### [ASSIGNED TASK 1]
Summarize the report on adiponectin and depression in two sentences.
### [ASSIGNED TASK 2]
Write a few more sentences of the report on adiponectin and depression, picking up after its final sentence.

━━ READING PASSAGE

A hormone released by fat cells that combats diabetes may also act as an anti-depressant, a study has shown.
Mice lacking the protein, adiponectin, were more likely to display symptoms of depression such as social aversion and helplessness.
Injecting the hormone into their brains appeared to have an anti-depressant effect.
Adiponectin is a metabolic hormone secreted by the adipocytes, the fat cells that cause bulging waistlines.
In humans it helps regulate blood sugar and the breakdown of fats. Despite being generated by fat cells, lean people have more of the hormone in their blood than obese individuals.
Low levels of adiponectin are also associated with Type-2 diabetes. Studies have shown a link between diabetes and depression.
The new research, led by Dr Xin-Yun Lu, from the University of Texas at San Antonio, US, is reported in the journal Proceedings of the National Academy of Sciences.

━━━━
━━ RECORDED INFORMATION

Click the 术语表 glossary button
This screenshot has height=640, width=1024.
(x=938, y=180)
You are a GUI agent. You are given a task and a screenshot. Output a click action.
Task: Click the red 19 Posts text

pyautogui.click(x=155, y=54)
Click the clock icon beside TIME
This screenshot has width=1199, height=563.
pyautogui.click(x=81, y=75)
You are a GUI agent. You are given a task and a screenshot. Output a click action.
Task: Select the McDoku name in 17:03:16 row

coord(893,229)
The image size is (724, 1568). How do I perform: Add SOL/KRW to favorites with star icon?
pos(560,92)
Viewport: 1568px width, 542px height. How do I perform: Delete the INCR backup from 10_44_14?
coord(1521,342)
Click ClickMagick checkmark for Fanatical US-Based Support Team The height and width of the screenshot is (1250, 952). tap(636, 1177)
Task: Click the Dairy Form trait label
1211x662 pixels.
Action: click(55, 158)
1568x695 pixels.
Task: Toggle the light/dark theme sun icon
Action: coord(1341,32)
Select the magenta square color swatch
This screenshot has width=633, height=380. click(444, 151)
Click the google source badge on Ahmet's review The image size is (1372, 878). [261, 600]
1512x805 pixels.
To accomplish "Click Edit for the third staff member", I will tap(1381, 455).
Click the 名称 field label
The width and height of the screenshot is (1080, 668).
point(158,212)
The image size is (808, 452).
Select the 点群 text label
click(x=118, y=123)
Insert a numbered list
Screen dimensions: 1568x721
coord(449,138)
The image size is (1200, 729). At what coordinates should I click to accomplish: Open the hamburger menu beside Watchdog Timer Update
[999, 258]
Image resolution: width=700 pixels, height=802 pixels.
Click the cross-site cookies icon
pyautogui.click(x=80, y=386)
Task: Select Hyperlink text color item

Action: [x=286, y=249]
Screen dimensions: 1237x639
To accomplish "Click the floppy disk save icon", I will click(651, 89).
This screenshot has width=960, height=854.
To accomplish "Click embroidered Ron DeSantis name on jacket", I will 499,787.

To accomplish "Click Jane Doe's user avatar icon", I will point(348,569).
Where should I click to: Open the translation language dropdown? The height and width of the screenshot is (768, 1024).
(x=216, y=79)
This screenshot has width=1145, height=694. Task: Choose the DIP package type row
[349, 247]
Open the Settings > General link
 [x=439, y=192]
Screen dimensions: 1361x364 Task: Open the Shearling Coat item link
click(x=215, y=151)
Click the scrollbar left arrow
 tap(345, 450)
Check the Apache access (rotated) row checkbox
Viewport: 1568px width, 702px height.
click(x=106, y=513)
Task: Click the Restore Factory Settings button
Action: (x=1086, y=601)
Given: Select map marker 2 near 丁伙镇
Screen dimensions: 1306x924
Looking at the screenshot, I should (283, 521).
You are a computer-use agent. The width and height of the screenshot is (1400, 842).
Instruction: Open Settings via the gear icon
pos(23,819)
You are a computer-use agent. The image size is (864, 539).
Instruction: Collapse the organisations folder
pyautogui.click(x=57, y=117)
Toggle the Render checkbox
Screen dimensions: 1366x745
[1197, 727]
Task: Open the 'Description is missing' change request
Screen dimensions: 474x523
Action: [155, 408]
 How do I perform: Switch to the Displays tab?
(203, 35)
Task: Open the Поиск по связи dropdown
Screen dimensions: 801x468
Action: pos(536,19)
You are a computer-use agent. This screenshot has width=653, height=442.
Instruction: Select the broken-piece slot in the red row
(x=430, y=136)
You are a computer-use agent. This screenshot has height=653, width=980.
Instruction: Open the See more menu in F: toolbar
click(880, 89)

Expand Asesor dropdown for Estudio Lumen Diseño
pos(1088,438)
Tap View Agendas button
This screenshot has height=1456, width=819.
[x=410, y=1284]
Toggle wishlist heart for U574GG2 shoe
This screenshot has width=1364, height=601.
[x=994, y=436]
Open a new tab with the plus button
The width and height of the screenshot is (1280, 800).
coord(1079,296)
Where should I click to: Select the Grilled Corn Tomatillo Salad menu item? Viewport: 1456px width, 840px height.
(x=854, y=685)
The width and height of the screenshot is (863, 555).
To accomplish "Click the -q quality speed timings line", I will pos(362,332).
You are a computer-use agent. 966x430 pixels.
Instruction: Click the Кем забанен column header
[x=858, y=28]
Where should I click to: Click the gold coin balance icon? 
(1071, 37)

━━━━

### [EXPECTED ANSWER 1]
A study led by Dr Xin-Yun Lu of the University of Texas at San Antonio found that mice lacking adiponectin, a fat-cell hormone that in humans helps regulate blood sugar and the breakdown of fats, were more likely to show symptoms of depression, and injecting the hormone into their brains appeared to have an anti-depressant effect. Lean people have more adiponectin in their blood than obese individuals, and low levels of it are associated with Type-2 diabetes, which studies have linked to depression.

### [EXPECTED ANSWER 2]
The scientists wrote: "Taken together, these results suggest a critical role of adiponectin in depressive-like behaviours and point to a potential innovative therapeutic approach for depressive disorders."
British expert Dr Clare Stanford, from University College London, said: "This is an interesting paper. It is not at all certain that the behaviours tested in this paper are analogues of depression in humans. Nevertheless, the results do provide convincing evidence to link insulin secretion with the effects of anti-depressants on behaviour.
"A link between insulin secretion and anti-depression was first proposed several years ago but was not widely accepted at that time. This new evidence points the way to a completely new way of treating depression and could help explain why this disorder is often associated with a sudden change in body weight."